Hal tersebut tertuang dalam Instruksi Menteri Dalam Negeri (Inmendagri) Nomor 15 Tahun 2021. Instruksi itu ditandatangani oleh Menteri Dalam Negeri Tito Karnavian pada 2 Juli dan berlaku pada 3-20 Juli 2021.
Inmendagri itu mengatur pelaku perjalanan domestik yang mengggunakan mobil pribadi, sepeda motor dan transportasi pesawat udara, bis, kapal laut, dan kereta api harus menunjukkan kartu vaksin, minimal vaksinasi dosis pertama. Selain itu, pelaku perjalanan menunjukkan PCR H-2 untuk pesawat udara serta Antigen H-1 untuk mobil pribadi, sepeda motor, bis, kereta api dan kapal laut.
"Ketentuan sebagaimana dimaksud hanya berlaku untuk kedatangan dan keberangkatan dari dan ke Jawa dan Bali serta tidak berlaku untuk transportasi dalam wilayah aglomerasi," demikian tertulis dalam instruksi Ketiga poin l, dikutip Jumat (7/2).
Selain itu, kewajiban kartu vaksin tidak berlaku bagi sopir kendaraan logistik dan transportasi barang lainnya.
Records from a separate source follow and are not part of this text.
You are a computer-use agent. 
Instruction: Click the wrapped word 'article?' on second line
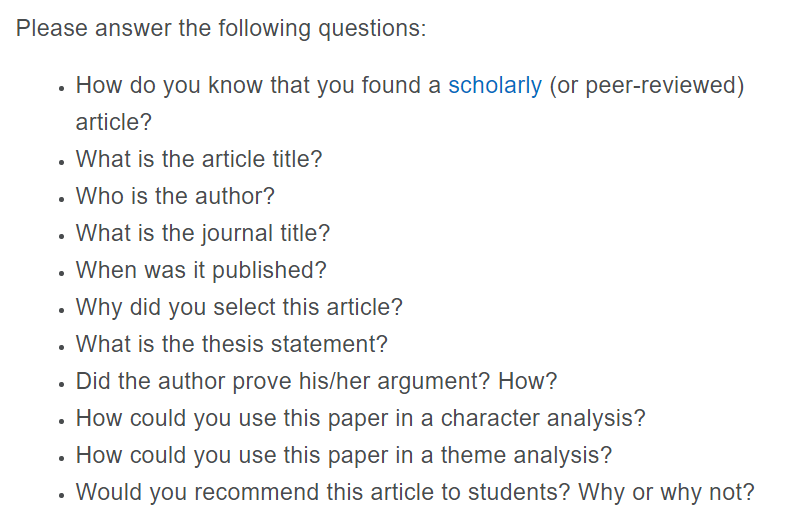point(114,122)
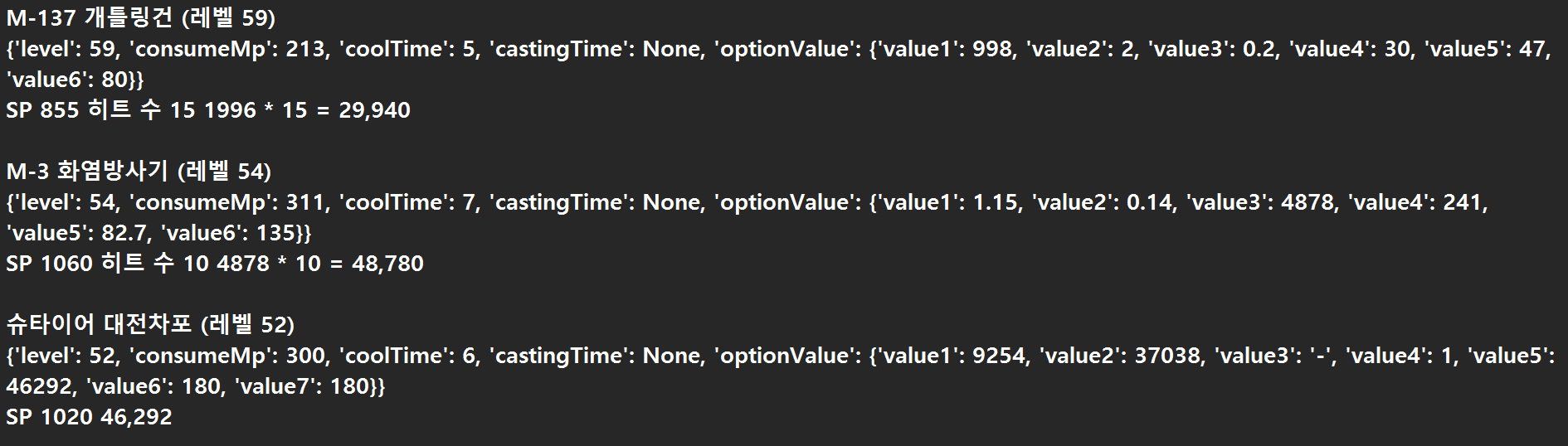The width and height of the screenshot is (1568, 446).
Task: Click the 'value6': 80 text
Action: [x=66, y=80]
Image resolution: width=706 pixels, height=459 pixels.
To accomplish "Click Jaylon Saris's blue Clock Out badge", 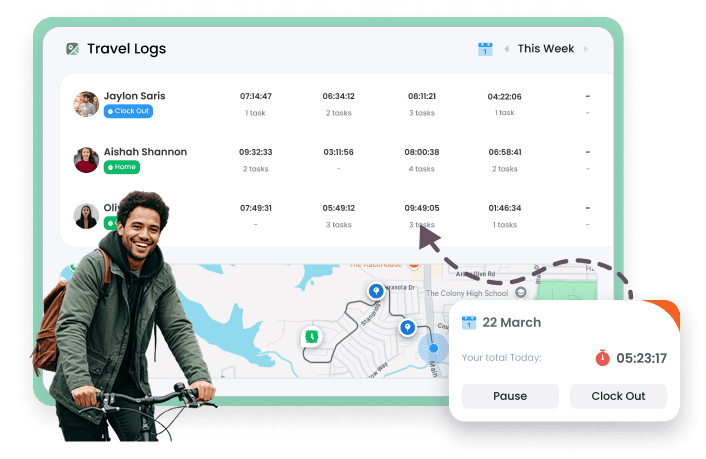I will click(128, 111).
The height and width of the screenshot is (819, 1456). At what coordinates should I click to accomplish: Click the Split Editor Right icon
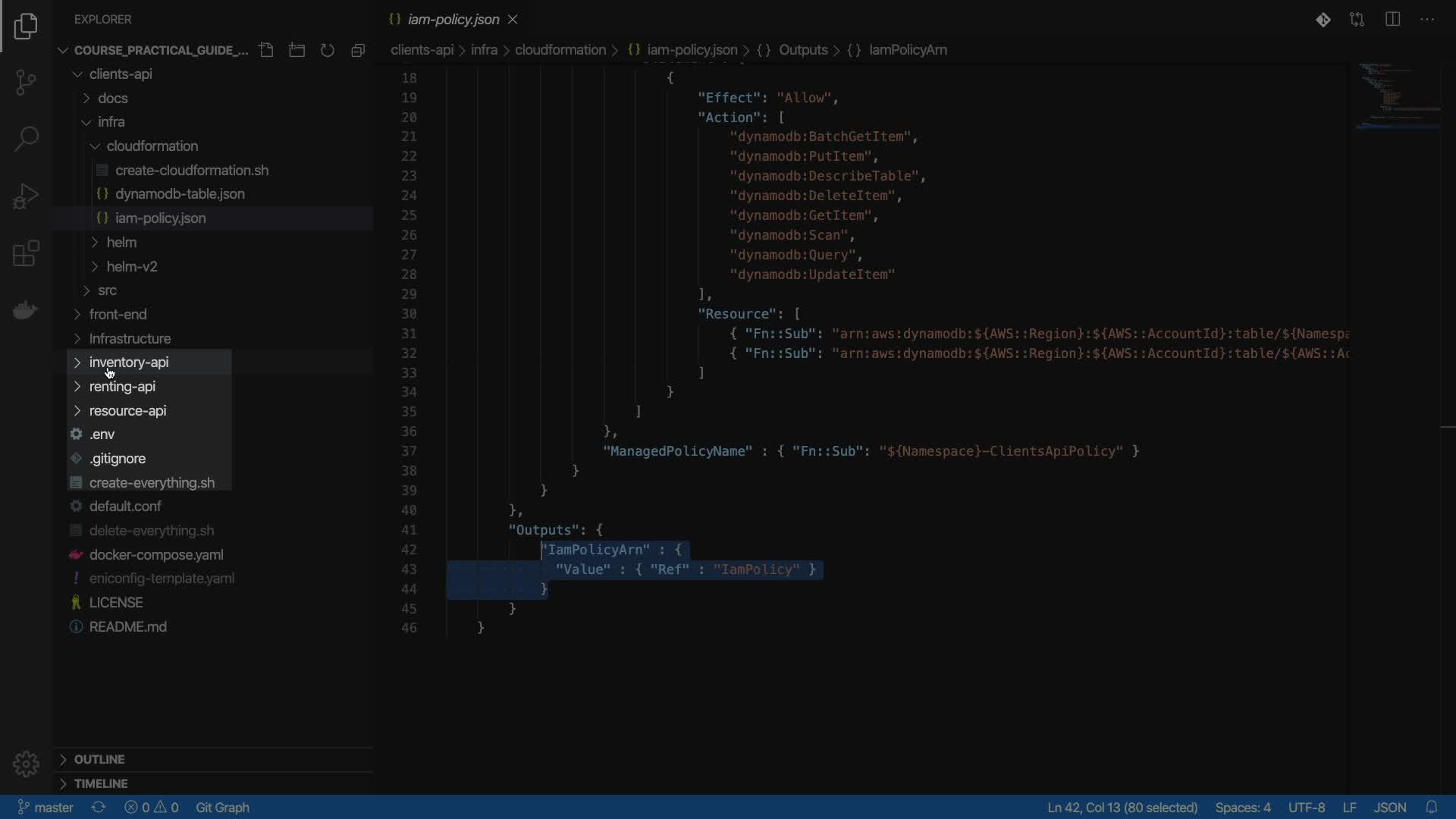1392,20
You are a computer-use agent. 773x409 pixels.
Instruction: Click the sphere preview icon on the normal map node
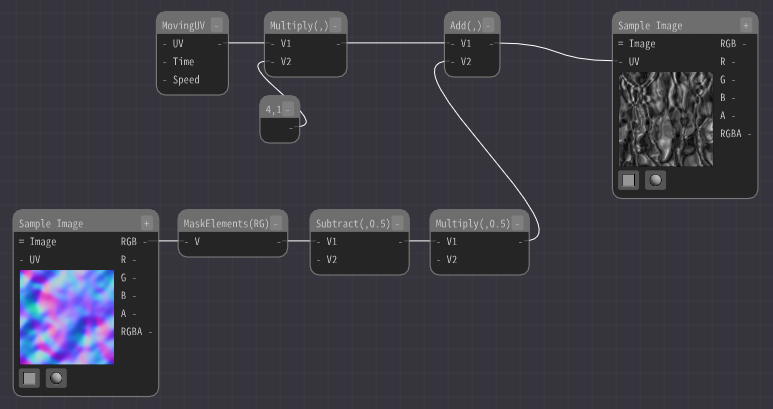click(57, 378)
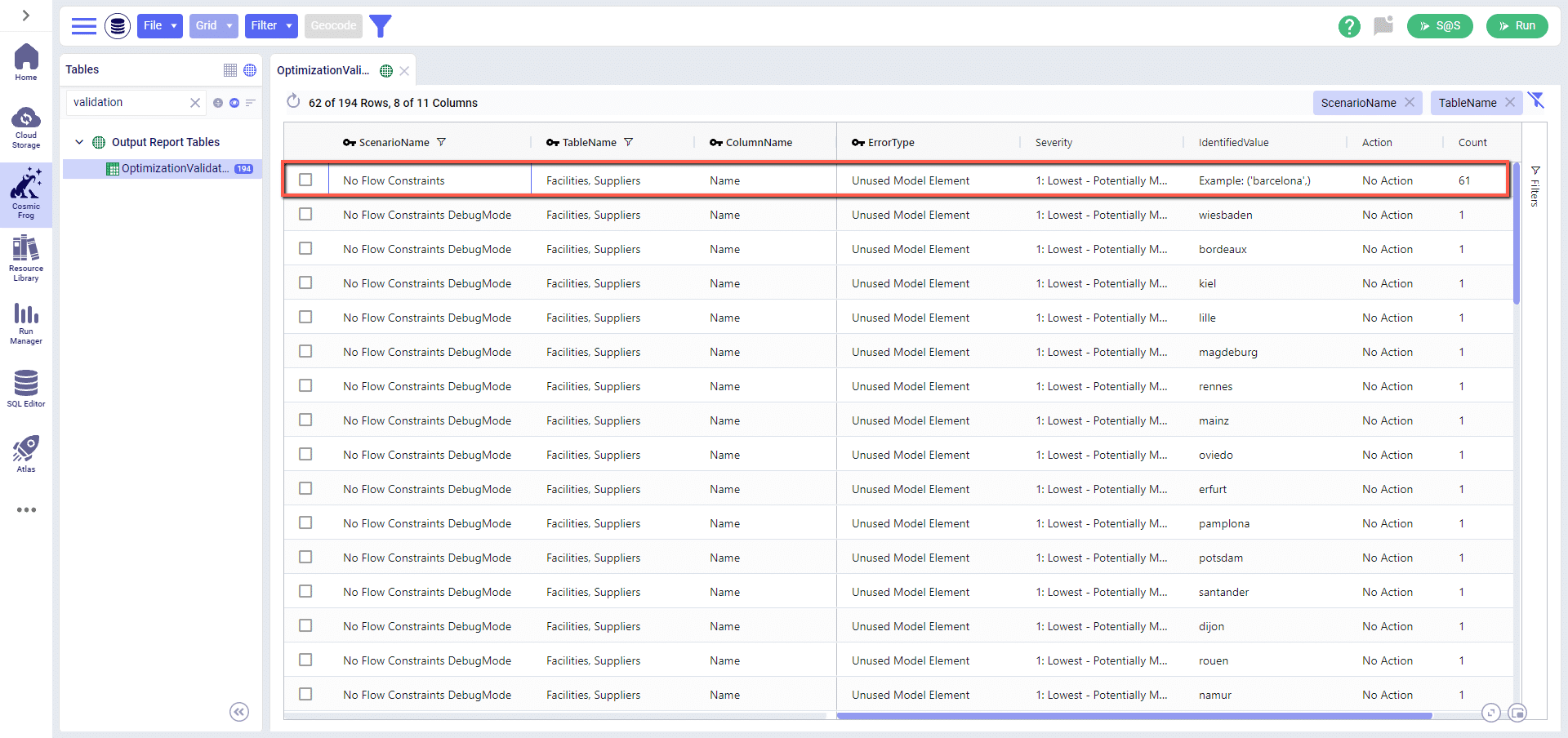Select the OptimizationVali... tab

point(323,70)
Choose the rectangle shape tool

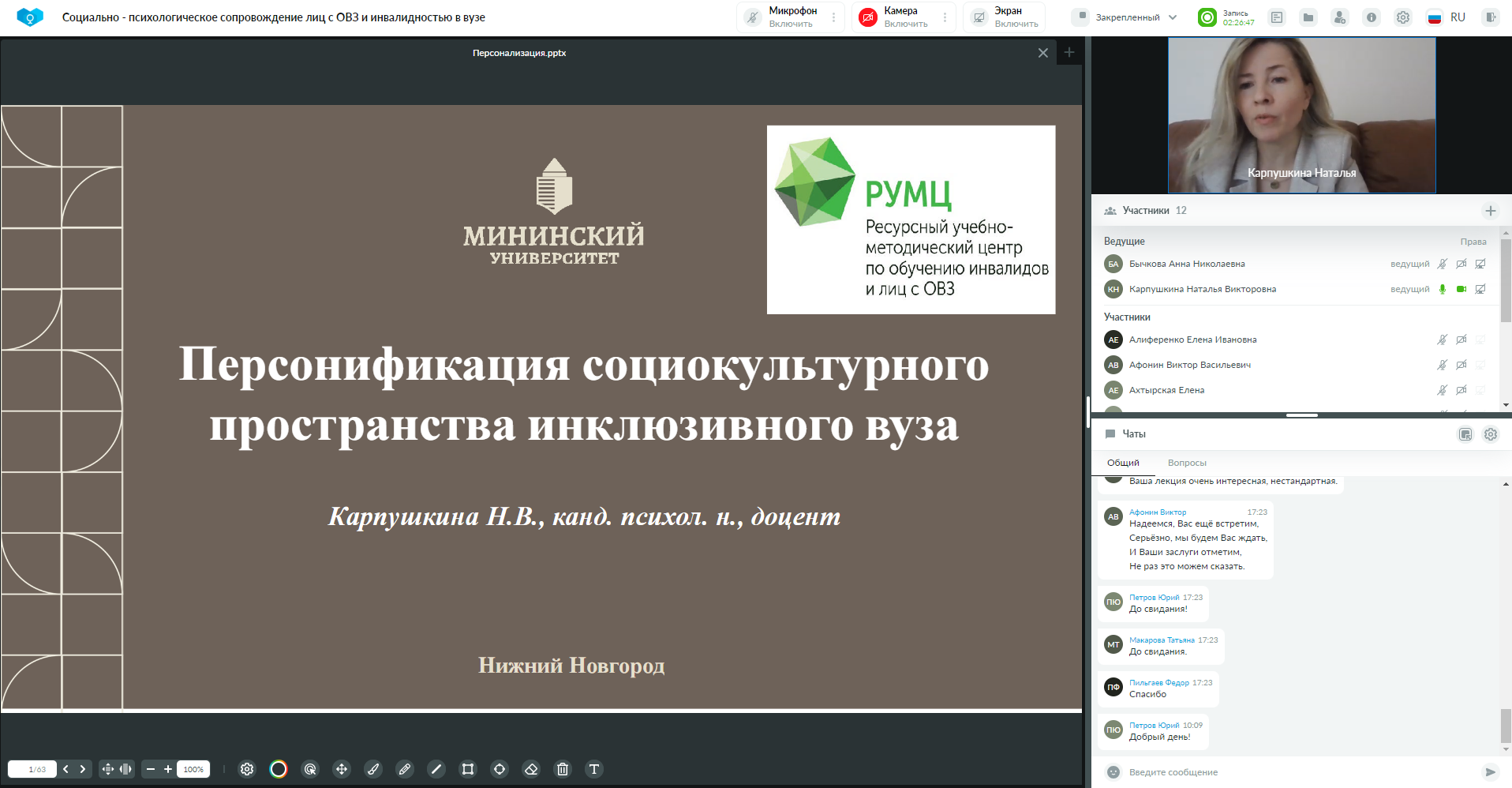pyautogui.click(x=468, y=769)
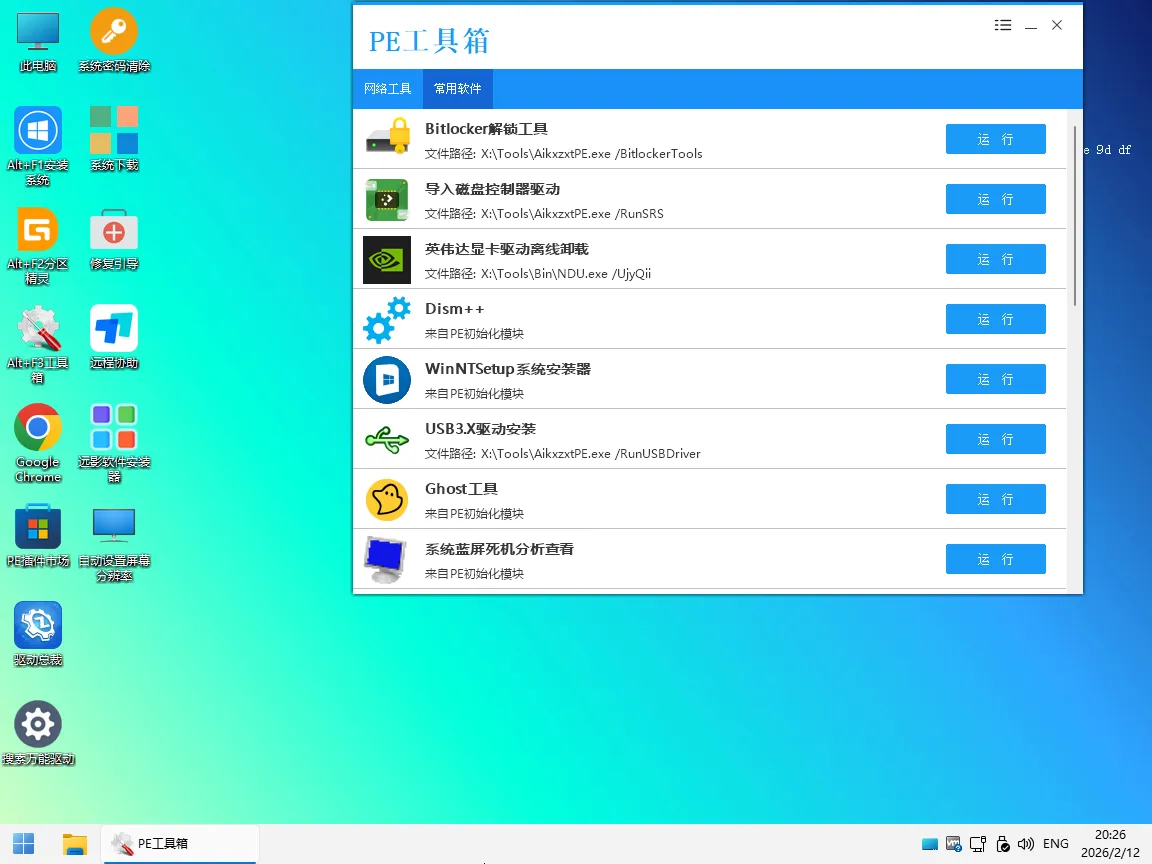Click the 导入磁盘控制器驱动 chip icon
Image resolution: width=1152 pixels, height=864 pixels.
pos(387,199)
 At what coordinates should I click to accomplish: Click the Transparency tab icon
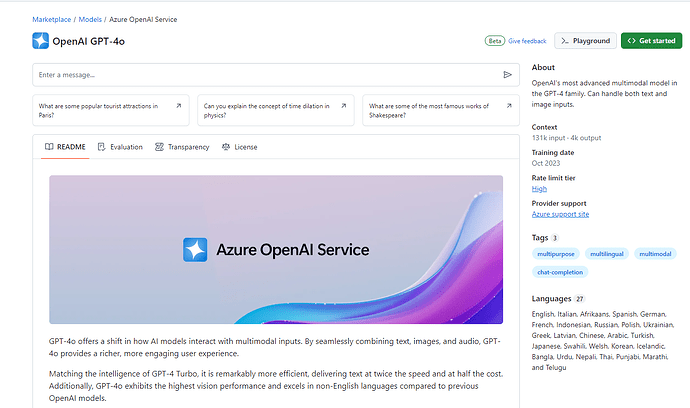(159, 147)
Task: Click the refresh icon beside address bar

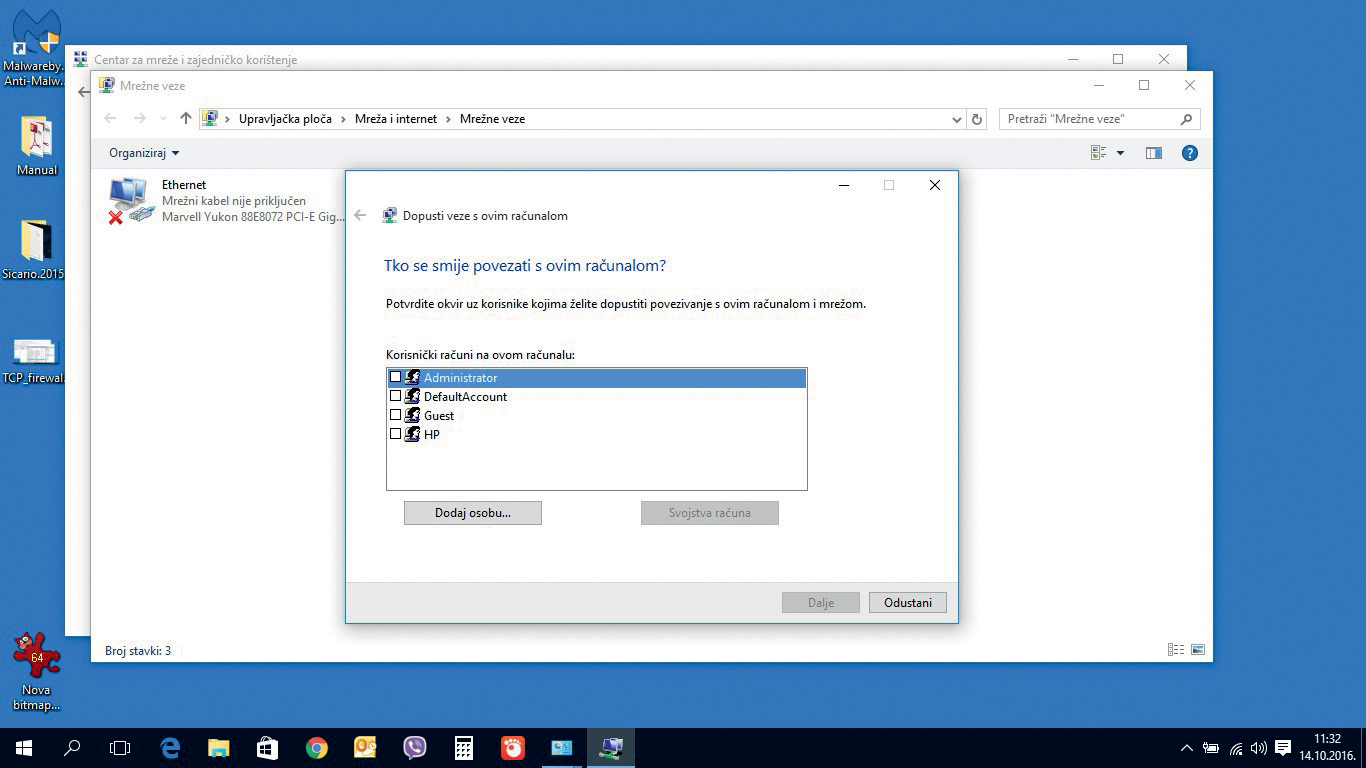Action: 977,119
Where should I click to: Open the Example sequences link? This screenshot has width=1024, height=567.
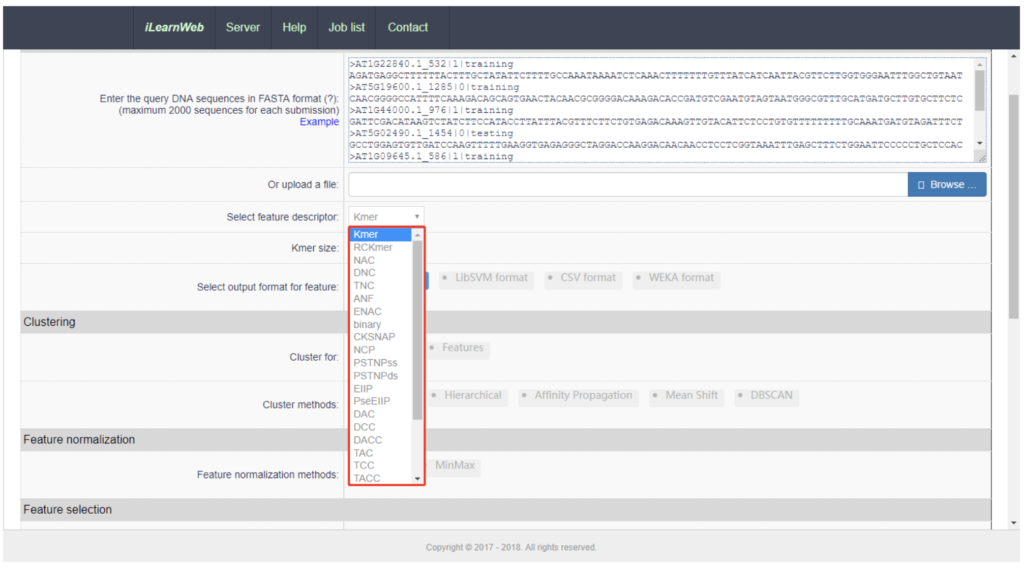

Meski begitu, pemerintah menginstruksikan tetap memakai masker dengan benar dan konsisten saat melaksanakan kegiatan di luar rumah serta tidak diizinkan penggunaan face shield tanpa menggunakan masker.
Adapun, pelanggar aturan tersebut dapat dikenakan sanksi berdasarkan Undang-Undang Nomor 4 Tahun 1984 tentang Wabah Penyakit Menular, Undang-Undang Nomor 6 Tahun 2018 tentang Kekarantinaan Kesehatan, peraturan daerah dan peraturan kepala daerah, serta ketentuan peraturan perundang-undangan terkait.
Sebelumnya, Tito mengatakan, sanksi pidana bagi pelanggar PPKM darurat mengacu pada Kitab Undang-Undang Hukum Pidana (KUHP). Pasal 212 KUHP mengancam siapapun yang melawan seorang pejabat yang sedang menjalankan tugas yang sah dengan pidana paling lama satu tahun empat bulan penjara.
Sementara, sanksi pidana empat bulan bui dalam Pasal 218 KUHP menanti kerumunan warga yang tidak juga bubar meski diperintahkan bubar sebanyak tiga kali oleh aparat. "Misalnya diminta berhenti, tidak meneruskan perjalanan karena sudah diatur, ada Pasal 212 sampai 218 KUHP," kata Tito dalam konferensi pers virtual, Kamis (7/1).
Kemudian, Tito juga menyiapkan Pasal 93 Undang-Undang Nomor 6 Tahun 2018 tentang Kekarantinaan Kesehatan bagi para pelanggar protokol. Aturan itu mengancam masyarakat yang melanggar kekarantinaan kesehatan sehingga dengan pidana penjara paling lama 1 tahun dan atau denda paling banyak Rp 100 juta.